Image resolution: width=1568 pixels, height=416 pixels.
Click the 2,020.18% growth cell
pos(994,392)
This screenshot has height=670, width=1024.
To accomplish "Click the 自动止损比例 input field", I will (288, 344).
+++
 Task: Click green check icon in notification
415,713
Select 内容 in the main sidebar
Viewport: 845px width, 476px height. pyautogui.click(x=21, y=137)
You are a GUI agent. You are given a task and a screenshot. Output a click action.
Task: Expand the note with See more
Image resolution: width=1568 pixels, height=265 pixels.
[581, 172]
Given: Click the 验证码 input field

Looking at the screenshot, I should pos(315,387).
+++
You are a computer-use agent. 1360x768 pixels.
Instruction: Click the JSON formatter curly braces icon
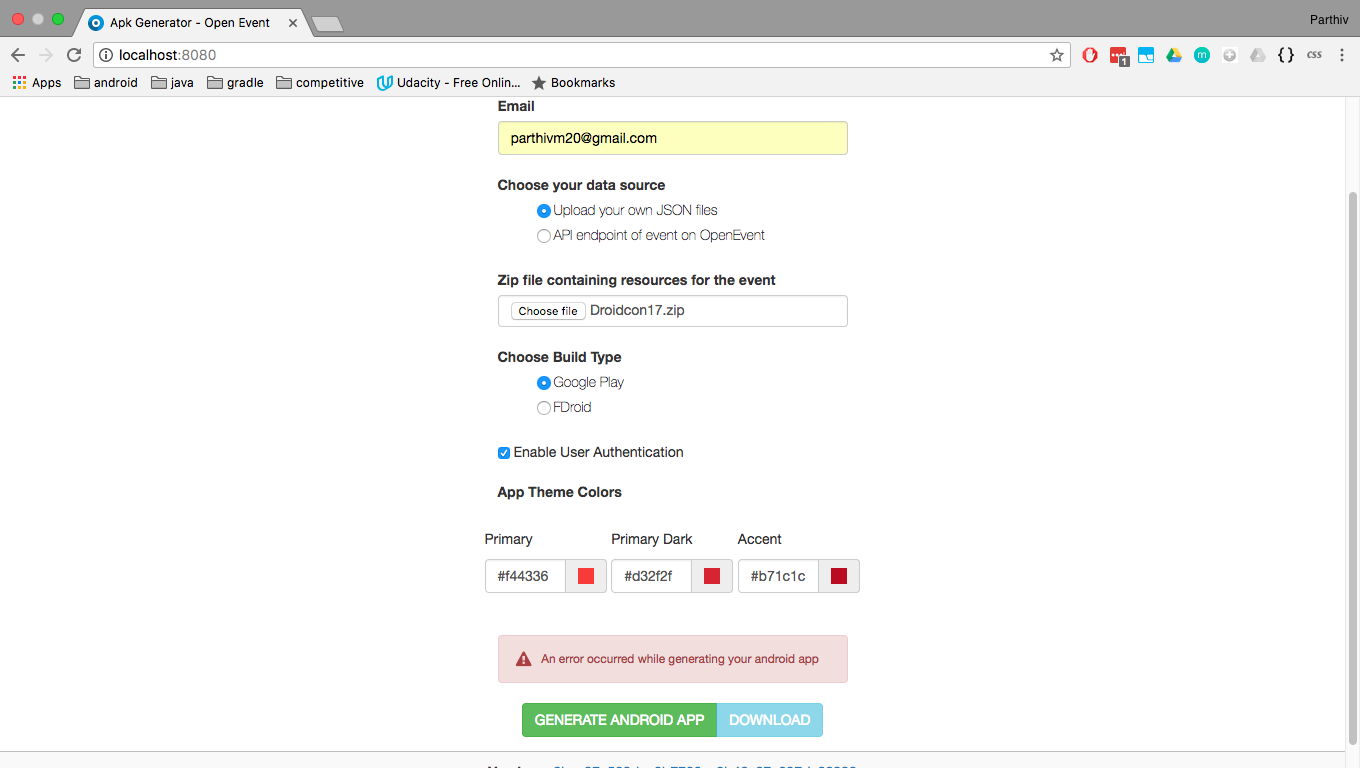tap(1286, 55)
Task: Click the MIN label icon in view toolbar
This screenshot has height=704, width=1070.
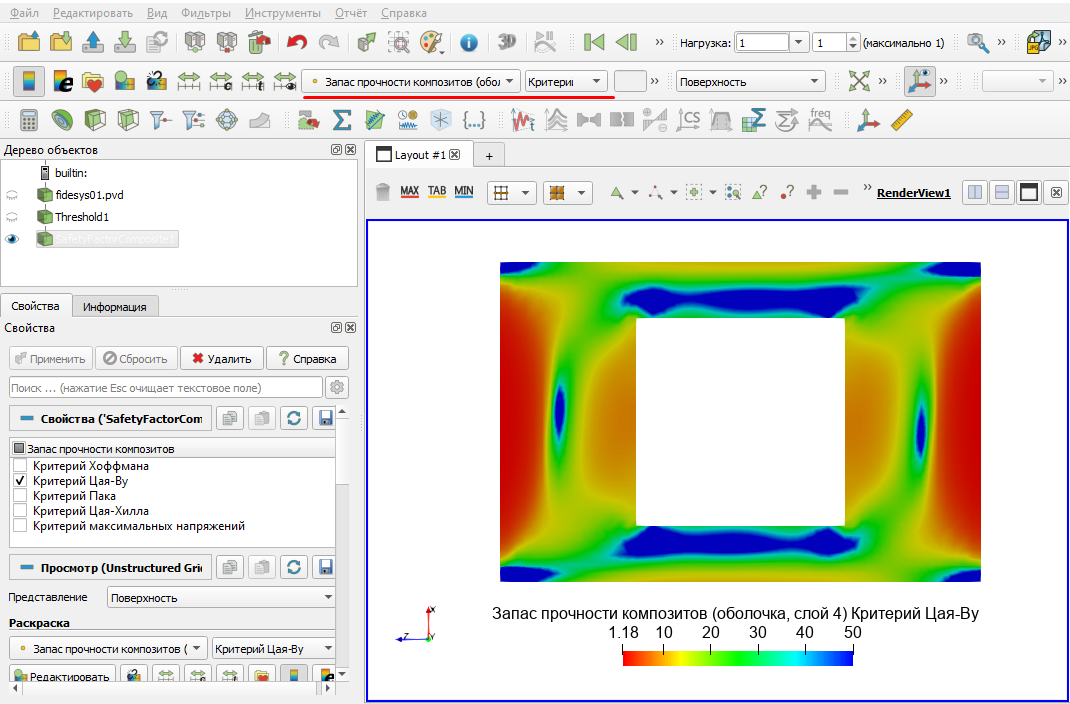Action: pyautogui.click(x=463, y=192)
+++
§ Your goal:
Please write out the lines that open with the line containing "Image resolution: width=1568 pixels, height=416" and close with the line containing "will (288, 344).", both included, copying each one exactly.

§ The output:
Image resolution: width=1568 pixels, height=416 pixels.
Click the 2,020.18% growth cell
pos(994,392)
This screenshot has height=670, width=1024.
To accomplish "Click the 自动止损比例 input field", I will (288, 344).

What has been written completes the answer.